Repeat each entry as written and leave the images out of the copy.

──────── DATA FOR THIS TASK ────────

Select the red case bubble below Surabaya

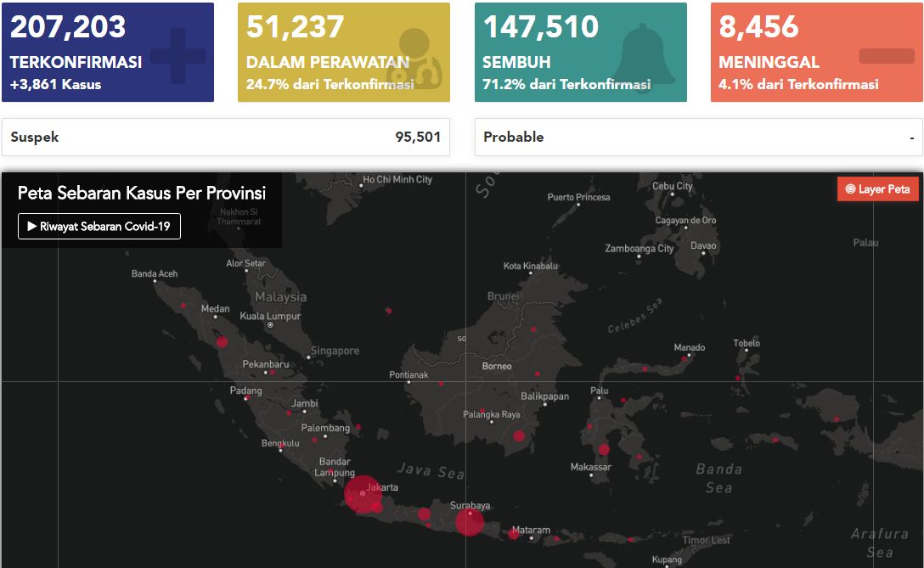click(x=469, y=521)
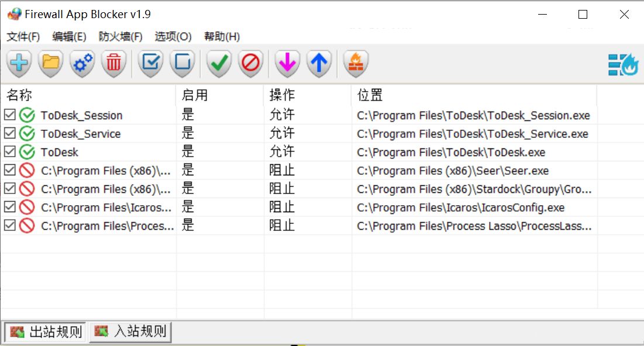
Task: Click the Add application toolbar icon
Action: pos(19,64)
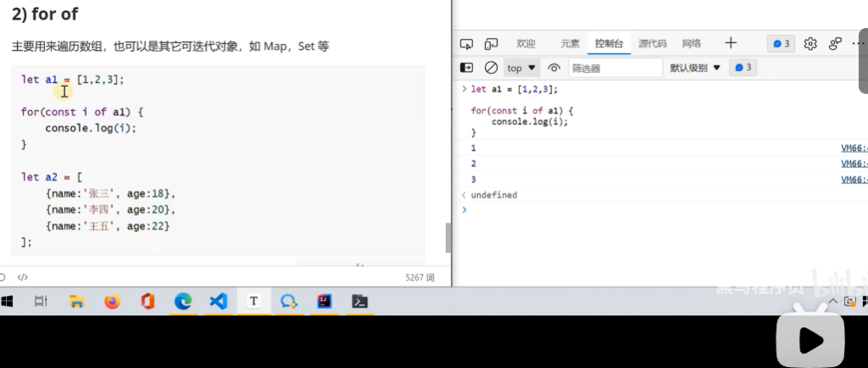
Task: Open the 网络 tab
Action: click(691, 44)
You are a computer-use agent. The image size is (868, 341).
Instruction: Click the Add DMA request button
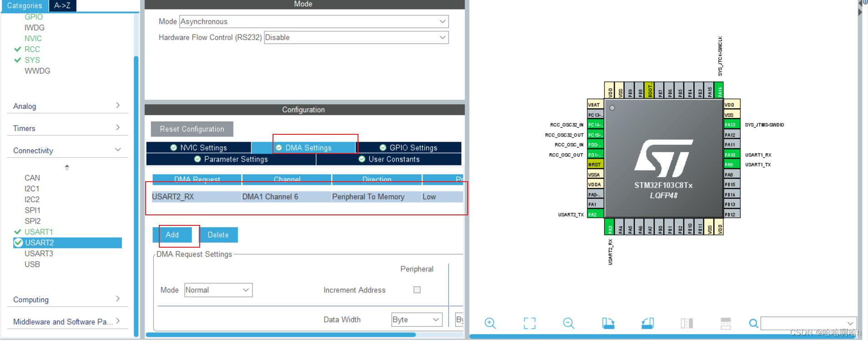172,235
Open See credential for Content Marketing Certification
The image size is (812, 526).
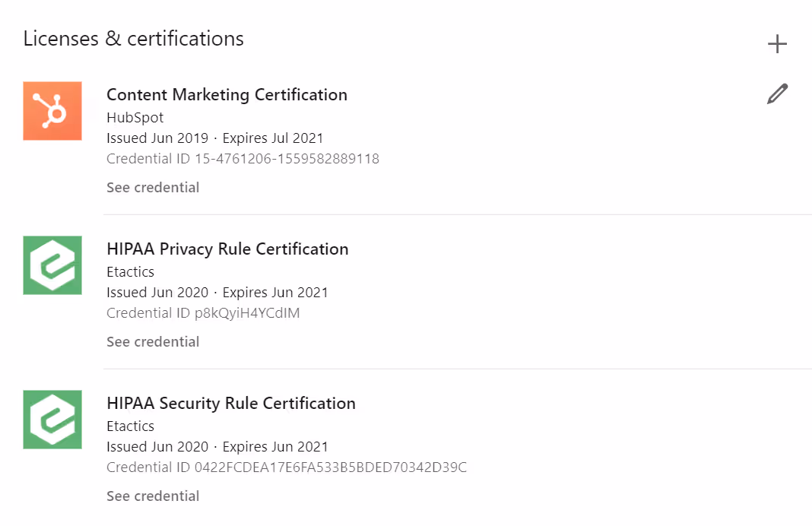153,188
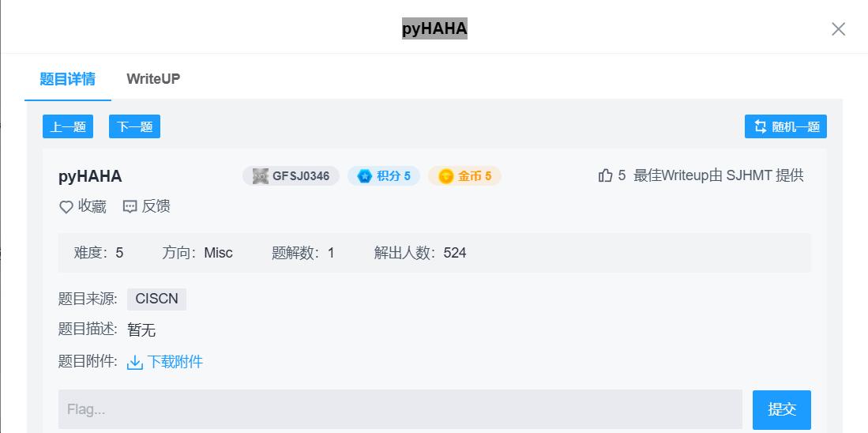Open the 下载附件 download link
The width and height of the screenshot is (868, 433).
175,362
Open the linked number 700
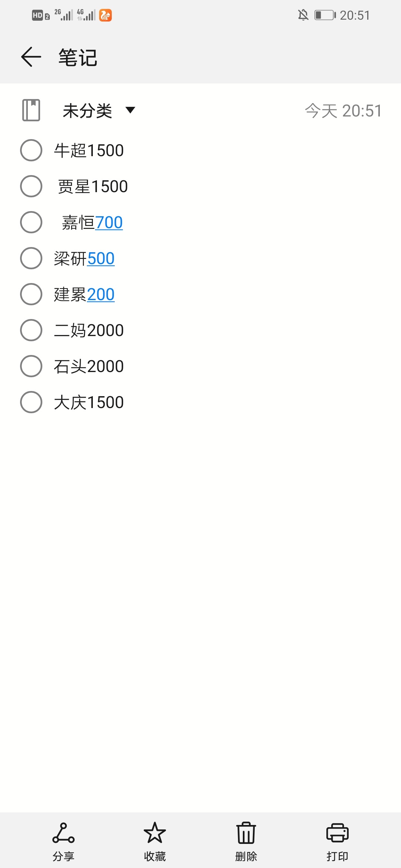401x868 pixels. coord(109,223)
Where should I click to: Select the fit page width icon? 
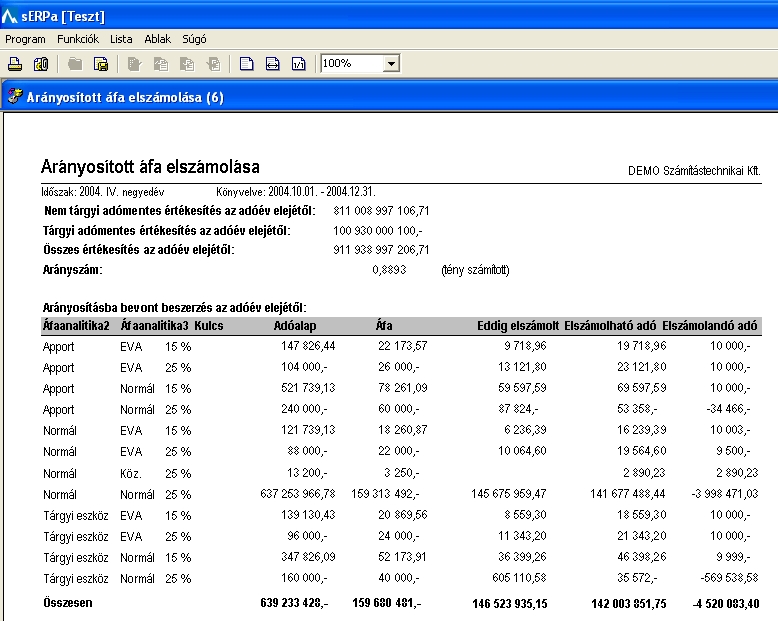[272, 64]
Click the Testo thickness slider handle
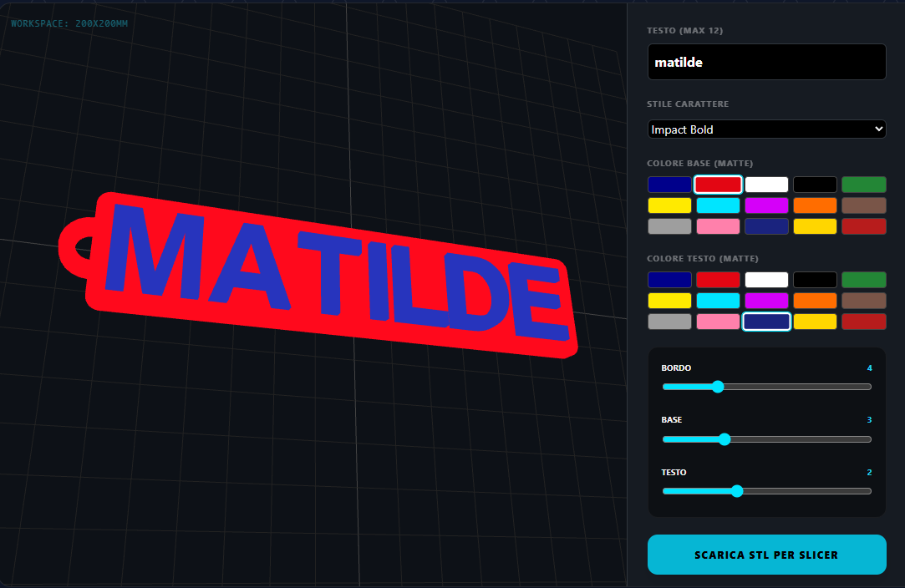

────────

• WRITTEN REPLY:
Select the red case bubble below Surabaya

click(x=469, y=521)
Task: Click the Add application toolbar icon
Action: pos(19,64)
Task: Open the 网络 tab
Action: click(691, 44)
You are a computer-use agent. The image size is (868, 341).
Instruction: Click the Add DMA request button
172,235
Open See credential for Content Marketing Certification
The image size is (812, 526).
153,188
Open the 下载附件 download link
The width and height of the screenshot is (868, 433).
175,362
Open the linked number 700
401x868 pixels. coord(109,223)
Where should I click to: Select the fit page width icon? 
[272, 64]
Click the Testo thickness slider handle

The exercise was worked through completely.